Readings
Use of AI generates questions about the future of art video
- Refik Anadol’s data painting on giant screen
- AI art revolution
- Who is the artist?
- According to Refit, The human is the artist but they are assisted by a machine
- “Refer constantly to the machine dreaming”
- “Machine is helping to think”
- LACMA representative
- “What is new now is access”
- Artist
- See a world where “Illustrators are completely replaced by apps because they can make images faster and cheaper”
- “AI is trained on our stolen images”
- I.e. AI book covers
- Images themselves reflect biases
- “Who and what is training the ai? What sort of data is it using? Does the data perpetuate power dynamics?”
There’s no Tiananmen Square in the new Chinese image-making AI from MIT Review
- Certain words - both explicit mentions of political leaders’ names and words that are potentially controversial only in political contexts - were labeled as “sensitive” and blocked from generating any result.
- In the case of ERNIE-ViLG underlines the question of where exactly the line between moderation and political censorship lies
- Baidiucao - censorship driven by moral concerns should not be confused with censorship for political reasons
- The difficulty of identifying a clear line between censorship and moderation is also a result of differences between cultures and legal regimes
We Asked A.I. to Create the Joker. It Generated a Copyrighted Image.
- Key question: were the tools exploiting artists and violating copyright in the process?

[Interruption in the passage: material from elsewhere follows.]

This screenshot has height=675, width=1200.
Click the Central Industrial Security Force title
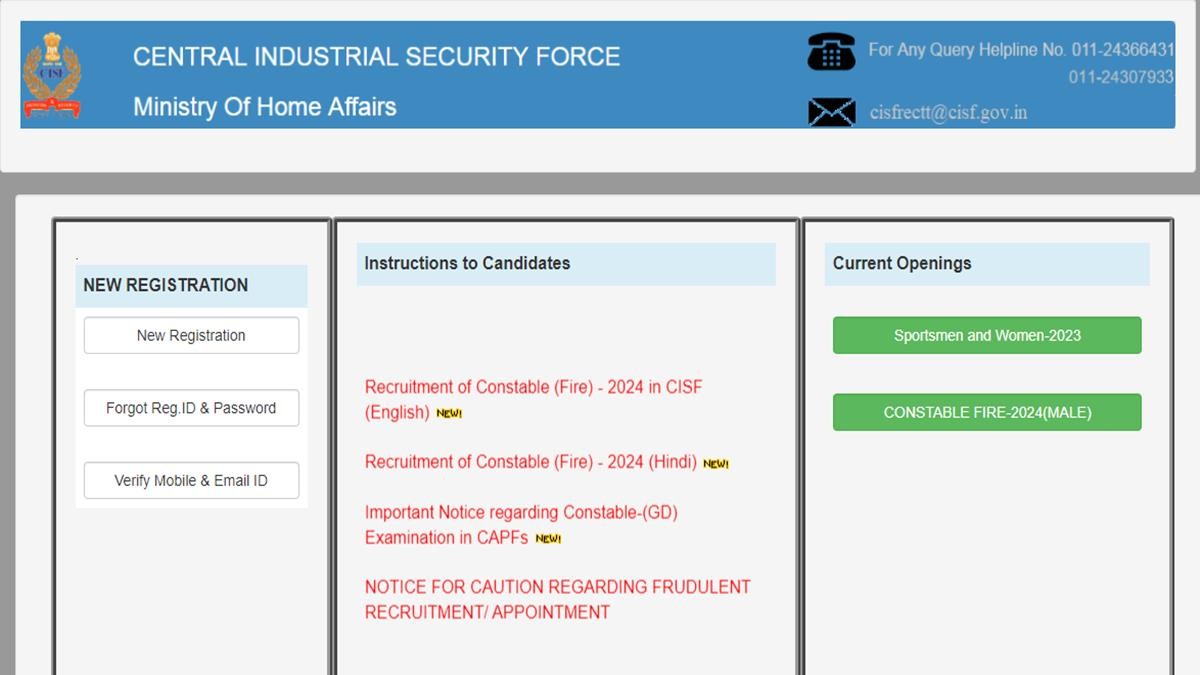(376, 56)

- Reid Southen generated a picture of The Joker that was almost identical to the copyrighted one from WB
- “What they’re doing is clear evidence of exploitation and using I.P. that they don’t have licenses to” - Southern
- AI companies operated under ‘fair use’ copyright law
- Bug called ‘memorization’ produces images that are too close to copyrighted images
- Concern that “AI systems could replace and devalue artists by training off their intellectual property”
- Professor Conrad stated “This is a Band-Aid on a bleeding wound [...] This isn’t going to be fixed easily with just a guardrail.”